BigCode is an open scientific collaboration working on the responsible development of large language models for code, empowering the machine learning and open source communities through open governance.
Code LLMs enable the completion and synthesis of code, both from other code snippets and natural language descriptions, and work across a wide range of domains, tasks, and programming languages. These models can, for example, assist professional and citizen developers with building new applications.

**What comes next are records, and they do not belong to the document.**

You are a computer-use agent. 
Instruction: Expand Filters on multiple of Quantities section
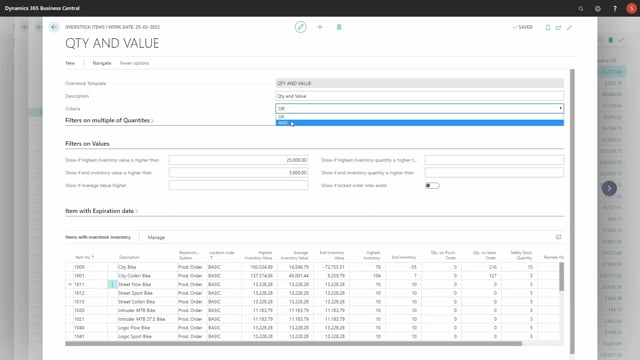pyautogui.click(x=109, y=120)
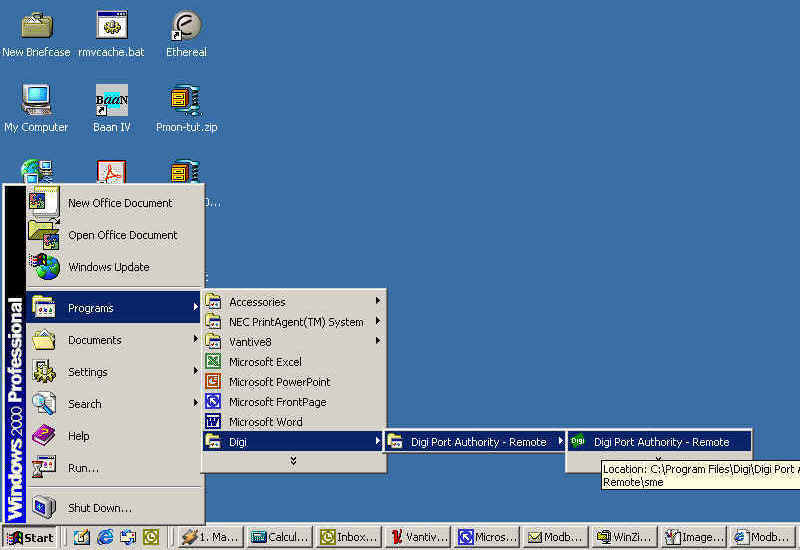The width and height of the screenshot is (800, 550).
Task: Open My Computer on the desktop
Action: [36, 101]
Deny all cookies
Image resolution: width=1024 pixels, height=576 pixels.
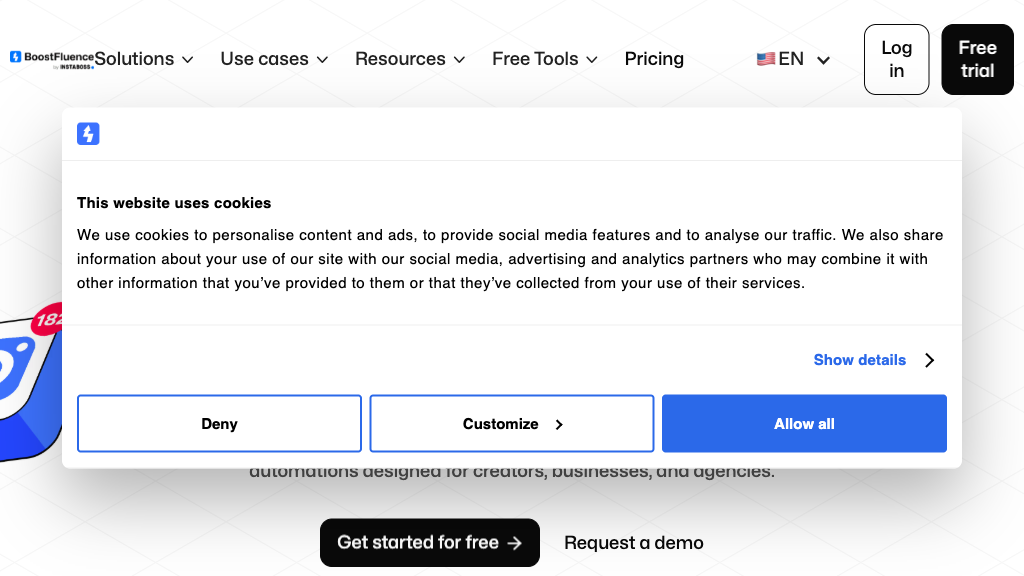[x=219, y=423]
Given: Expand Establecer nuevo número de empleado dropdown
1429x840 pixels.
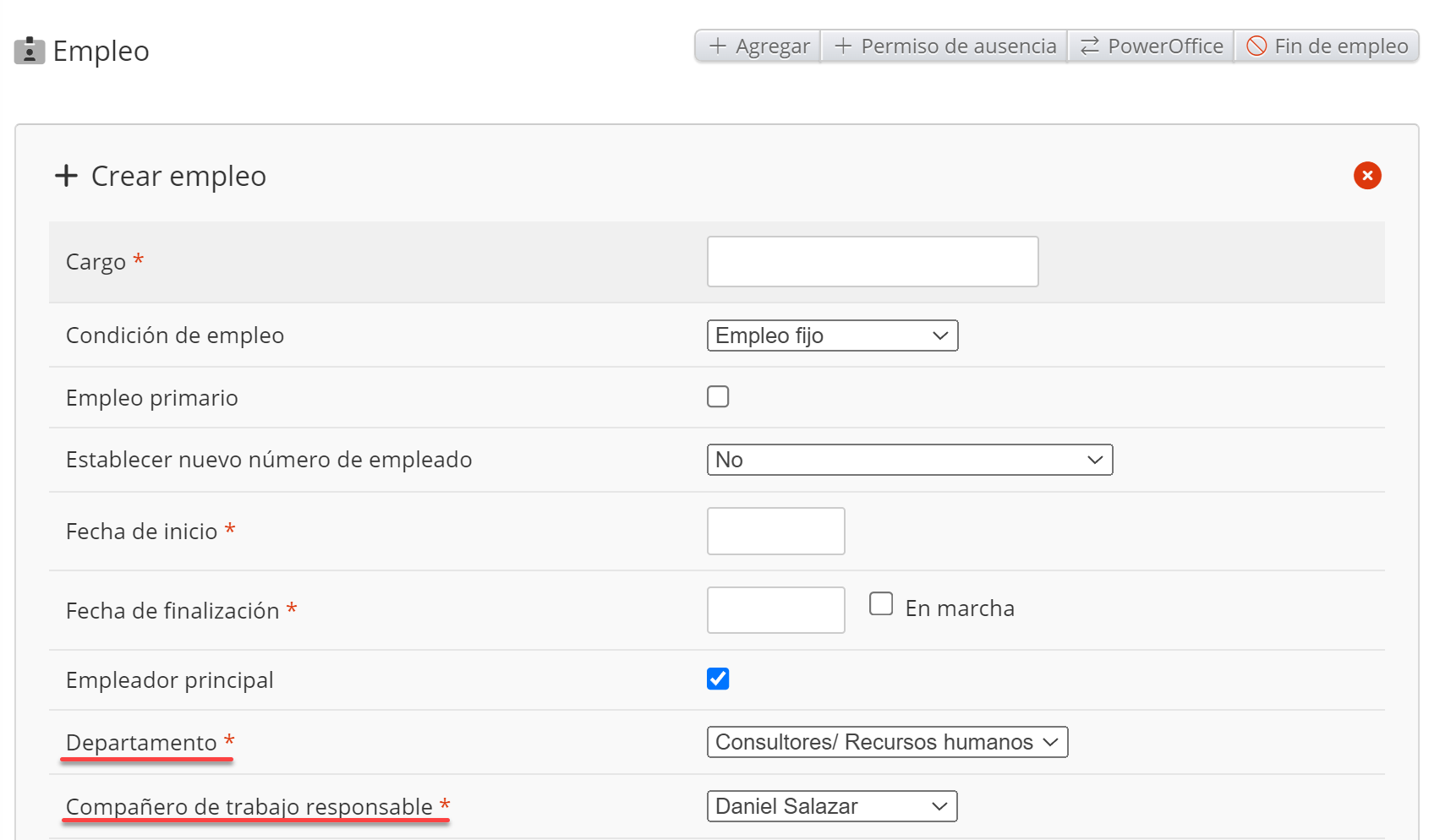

BigCode invites AI researchers to work together on the development of state-of-the-art code LLMs, and collaborate on research topics such as:
- Constructing a representative evaluation suite for code LLMs, covering a diverse set of tasks and programming languages
- Developing new methods for faster training and inference of LLMs
- The legal, ethics, and governance aspects of code LLMs
The BigCode project is conducted in the spirit of Open Science. Datasets, models, and experiments are developed through open collaboration and released with permissive licenses back to the community. While the project has corporate support from ServiceNow and HuggingFace e.g. for hosting models and datasets, and for training compute; all technical governance takes place within working groups and task forces across the community.
As code LLMs are developed with data from the open-source community, we believe open governance can help to ensure that these models are benefiting the larger developer community. We are working on tools to give code creators agency over whether their source code is included in the training data, and give attribution to developers when models output near-copies of the training data.